Too soon it's time to get them. I rally my adult supporters and walk ten girls home from school. Lead ten girls up to our third-floor walk-up.

I always get nervous when I go to someone's house, one of them confides.

That's okay, I say. I always get nervous when I have people over to my house. I just want them to have a good time.

Coats and backpacks come off, and it's immediately apparent that the girls have brought some magic of their own. Sparkly shirts, frilly skirts, and odes to love of things like horses proudly displayed. One of them brings a bag with candies--the heart ones with messages that it didn't even occur to me to get. The party's a hit before it even begins. Turns out, their enthusiasm and love for each other are all we really need.

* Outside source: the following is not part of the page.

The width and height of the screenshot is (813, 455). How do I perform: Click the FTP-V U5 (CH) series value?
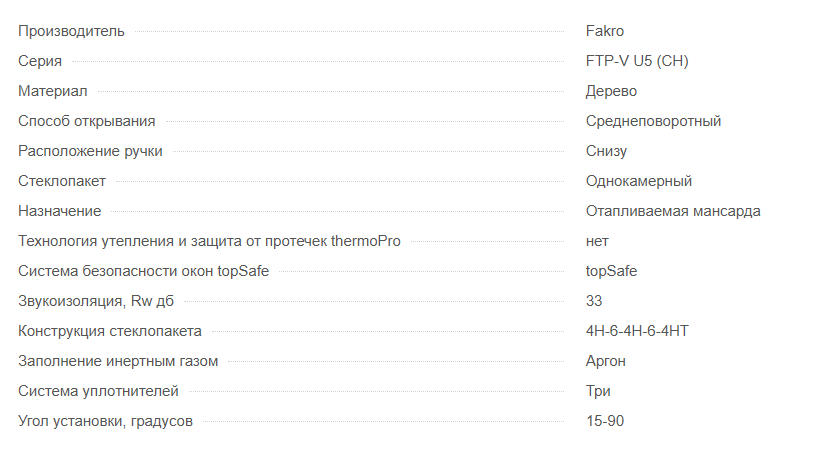pos(637,61)
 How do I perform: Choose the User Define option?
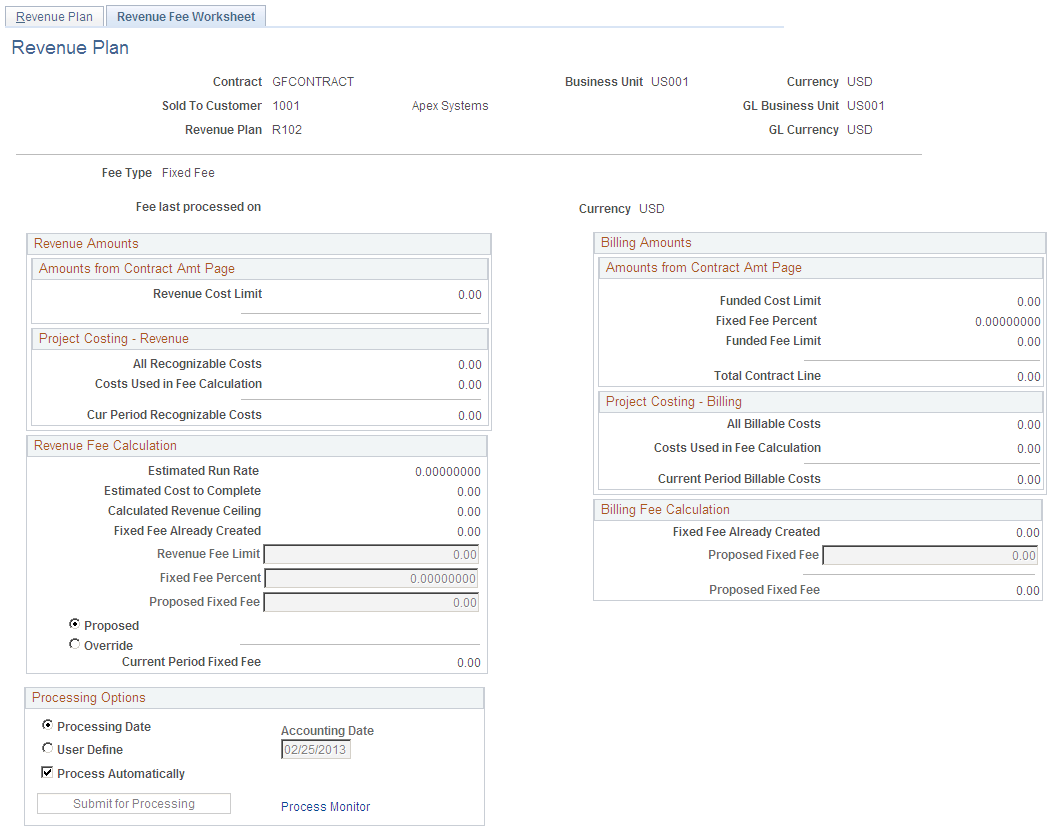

It's actually a lot of fun, the nervous one reports back to me. I'm stunned as the humble ingredients and simple traditions work, and a little teary as I watch the best parts of girlhood spin around in a dance with joy.

And no one says anything but good about the cookies.

Traditional Sugar Cookies

3/4 cup shortening

1 cup sugar

2 eggs

1 tsp vanilla or 1/2 tsp lemon extract

2 1/2 cups all purpose flour

1 tsp baking powder

1 tsp salt

Mix thoroughly shortening, sugar, eggs and flavoring. Blend in flour, baking powder and salt. Cover; chill at least one hour. Heat oven to 400 degrees F. Roll dough 1/8 inch thick on slightly floured wax paper. Cut into shapes. Place on ungreased baking sheet or stone. Bake 6 to 8 minutes or until very light brown.

Icing: powdered sugar, a little milk, a splash of vanilla. For Grandma's touch, add a dollop of coffee. Ice as soon as cookies cool--not the next day.